New to the world of video production and unsure what gear to buy? Our guide to the five best options in three categories will get you started.
These NLEs have certain features limited (examples given), but still provide a great solution for the aspiring videographer. They're good for those on a budget or keen to edit quickly, but be sure to check compatibility with your camera's shooting format.
- 1. Adobe Premiere Elements 8 (£78$99): Windows only. Easy entry into video editing with simplified, clean workflow. No window for trimming footage; no 24P support; less native codec support than Premiere Pro; no batch capturing.
- 2. Apple Final Cut Express 4 (£99$199): Supports DV, HDV and AVCHD; interface similar to Final Cut Pro. No 1080p support (720p and 1080i HD are supported); no timecode or batch capture; shorter Undo list.
- 3. Avid Pinnacle Studio 14 HD (from £40$49): Consumer software. Supports HDV, DV and AVCHD editing. Editing layout is simplified when compared to Media Composer, but can create a decent edit.
- 4. Edius Neo 2 (from £182$199): Similar to full version; handles many formats including uncompressed footage. Time remapping, the ability to import an EDL (Edit Decision List) from another NLE, and audio mixer have been disabled.
- 5. Sony Vegas Movie Studio (from £43$39): We reviewed this in our May issue, so be sure to read that for more detail. Provides an editing environment close to that of a professional NLE, feels very DAW‑like in operation. Limitations include only four video tracks and two audio tracks to work with.
Point a wonderful, professional cinema camera at a poorly‑lit scene and you'll be disappointed with the results. Lighting is important, and there are many solutions out there for all budgets, whether you're a dedicated semi‑pro or first‑time documentary maker.
- 1. 500W Worklight (around £20$25): If you're on a budget and really stuck for lighting, workman's lamps can really help. Careful positioning and improvised filtering help.
- 2. Arri Arrilite 800 (£299$549): The real deal, complete with barn doors, focus control, protective mesh, gel frame (for filters) and in‑line power switch. You'll need to get a stand and fit the plug, but you can rely on it for plenty of shoots to come.
- 3. LitePanels LP Micro (£210$305): A rectangular light for hot‑shoe mounting, comes complete with dimmer switch. Colour temperature remains constant throughout dimming, and gels can be fitted over the top.

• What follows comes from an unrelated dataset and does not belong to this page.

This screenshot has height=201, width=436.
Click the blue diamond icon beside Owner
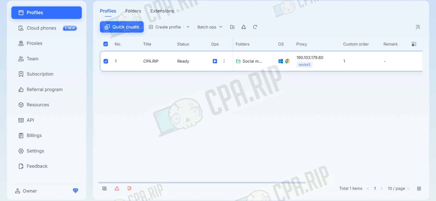coord(75,191)
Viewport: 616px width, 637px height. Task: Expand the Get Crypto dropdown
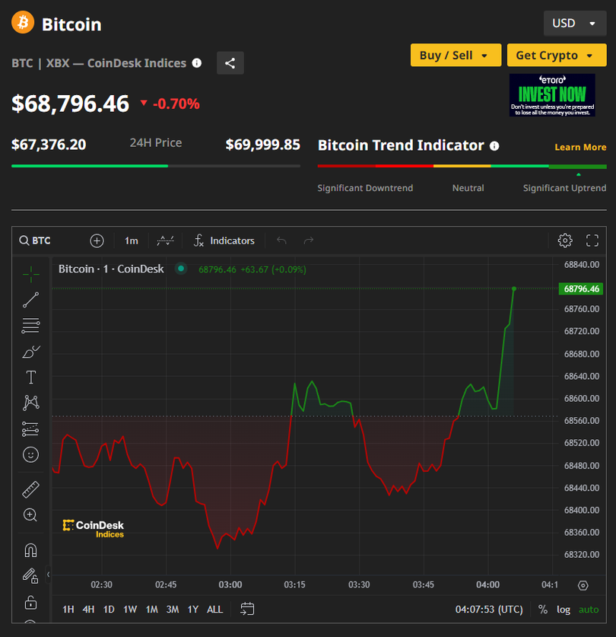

Uses six AA batteries.
- 4. Rotolight RL48 (from £99$115): Innovative 48 LED design mounts on a shotgun mic, or in a hot shoe with an adaptor. Lasts six hours on three AA batteries, and comes with filter gels, with others available.
- 5. Sima SL20LX (£20$29): Very low priced, this tiny LED panel is ideal for those with pocket video recorders. Comes with a mount for connecting to a tripod. You can even clip multiples together!
Camcorders and DSLRs aren't the only way to capture digital video. Here are five portable video devices that will slip into your pocket and let you capture footage out and about. These are ideal for those wanting an easy way to shoot with no need to learn menus and settings.
- 1. Aiptek ActionHD GVS (£169$249): Mini camcorder from the US with flip‑out screen and 5X optical zoom, shooting 1440 x 1080p and 720p to SDHC card. Records 30fps only, but a low price for the features.
- 2. Flip Mino HD (£89$229): Popular pocket-sized 720p video recorder, runs for around two hours on a fixed internal battery. Fixed recording at 30fps, shooting to fixed 8GB internal memory only. Handy USB connector built in.
- 3. GoPro HD Hero (from £199$269): Unique action camera shooting at up to 1080p, 30fps. Comes in kits to attach it to helmets, cars and surfboards! Waterproof casing and wide-angle view makes it a versatile piece of gear, shooting to SDHC card.
- 4. Kodak Zi6 (£99$159): Kodak's portable recorder shoots 720p footage and sports a large 2.5‑inch screen. Shoots at up to 60 frames per second to SDHC, allowing for sharp slow‑motion video.
- 5. Zoom Q3 (from £199$199): The only portable video recorders with a clear focus on audio quality, offering stereo 24‑bit WAV recording at 48kHz. Sacrifices some video resolution, shooting at VGA (640 x 480).